Seid gegrüßt.
Eine Freundin schrieb:
„Versteht mich nicht falsch, mir fehlt (…) jegliches Verständnis für Schminke, schicken Fummel und unpraktische Frisuren sowie die Sozialkompetenz Männer um den Finger zu wickeln.“
Für sie stand das in dem Zusammenhang, in einem vaterlosen Haushalt aufgewachsen zu sein. Nur: ich selbst bin in einem stinknormalen „Familienhaushalt“ mit Muddie und Pappi aufgewachsen und mir geht es genauso. Bei uns fand Erziehung zum Frausein, zur Weiblichkeit mit all seinen Attitüden nicht statt.
Bei uns galten ‚übergeordnete‘ Werte als erstrebenswert: Bildung, Wissen, Können - also eher intellektuelle Fähigkeiten. Das Frau-sein und auch jegliche Diskussionen über Geschlechterverhältnisse kamen da nicht vor. Wir, meine Geschwister und ich, wurden wie Neutren erzogen. Nie habe ich gehört: Du siehst aber hübsch aus o.äh. Oder das Kleid steht Dir gut. Und es gab keine Informationen darüber wie man (als Frau) auftritt, um sexuell attraktiv zu sein. So war es auch, dass ich die Aufmerksamkeit von Männern immer darin suchte, interessante Gespräche zu führen und bei entsprechender Resonanz stellte sich auch für mich das Gefühl ein, (als Mensch - aber nicht als Frau) begehrt zu sein. Es war sogar so, dass es mir unangenehm war, wenn mir dann jemand beim Gespräch auf die Titten starrte, weil ich fand, das gehört da jetzt nicht hin.
Noch heute ist es so, dass ich oft feststelle, dass ich im Vergleich meinen Geschlechtsgenossinnen ein eher männliches Denken entwickelt habe, weil ich den ganzen Weiblichkeitszirkus nicht einzusetzen fähig bin und es ist für mich selbstverständlich, dass ich die Bohrmaschine in die Hand nehme, wenn es sein muss - und ich käme nie auf den Gedanken, dazu einen Mann um Hilfe zu bitten. Und wenn ich mich, weil es der Anlass verlangt, ‚schön‘ anziehe und schminke, dann komme ich mir immer irgendwie „verkleidet“ vor …
Ein Schelm wer denkt, ich wäre eben hässlich.

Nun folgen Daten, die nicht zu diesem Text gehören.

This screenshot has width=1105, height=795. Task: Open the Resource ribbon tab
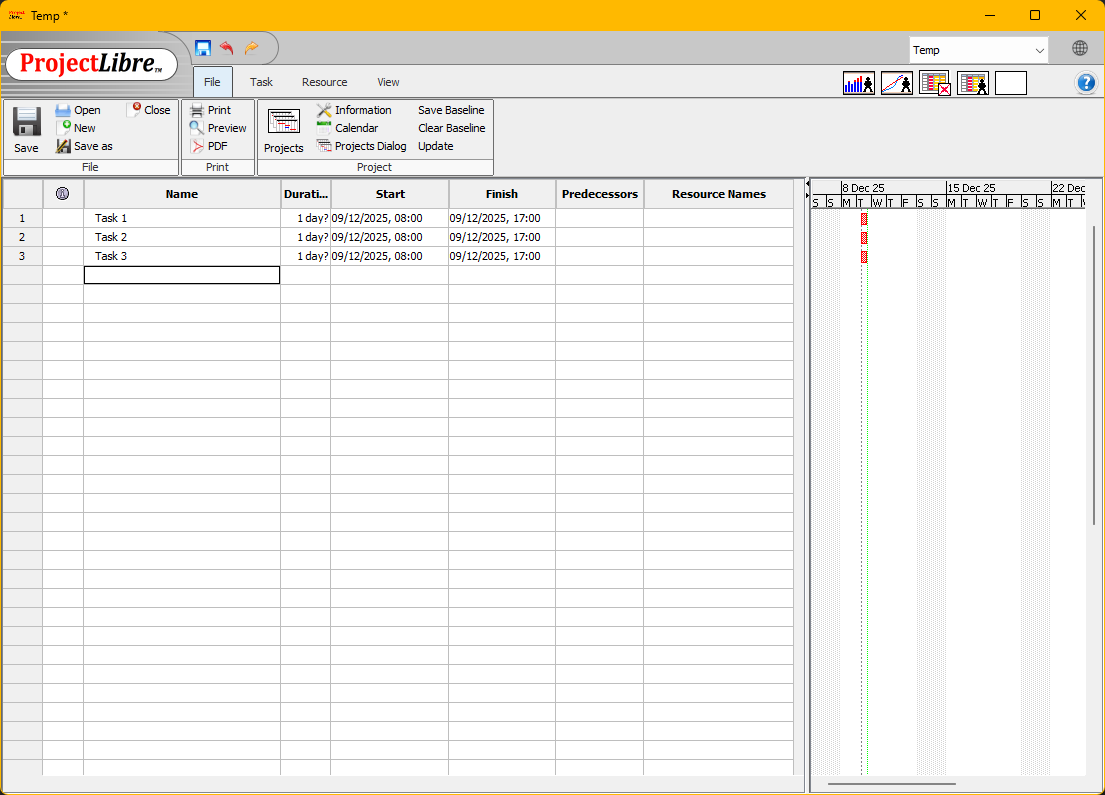[x=324, y=82]
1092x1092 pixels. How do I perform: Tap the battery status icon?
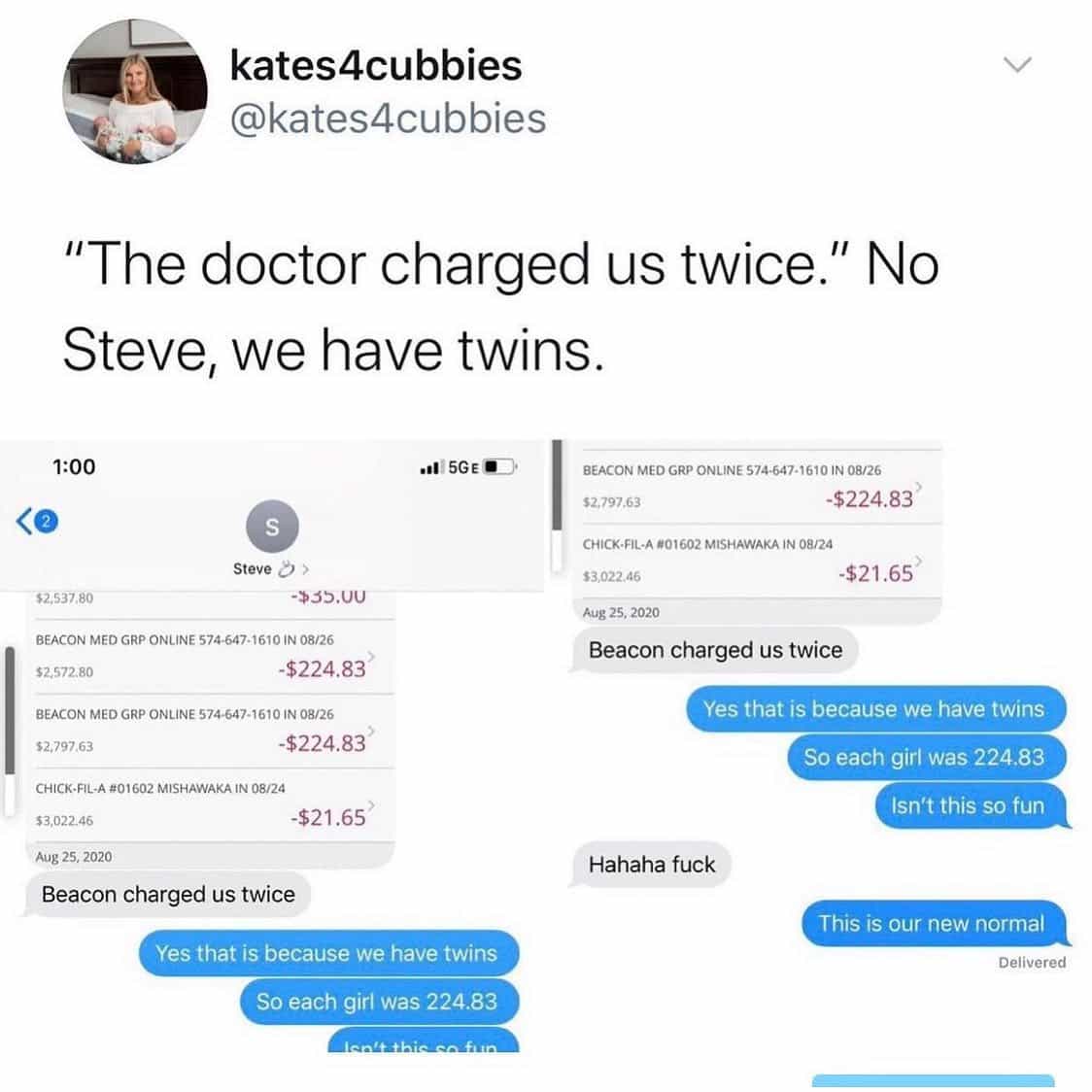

Auch ist es ein Irrtum zu glauben, meine Sexualität wäre dadurch gestört. Dem ist nicht so. Es ist nur so, dass ich eben diese Rolle des Auftretens als Frau durch meine Erziehung nie gelernt habe (was ich in vielen Fällen übrigens als äußerst positiv empfinde).
Mich würde interessieren, wie Ihr Frauen das erlebt habt.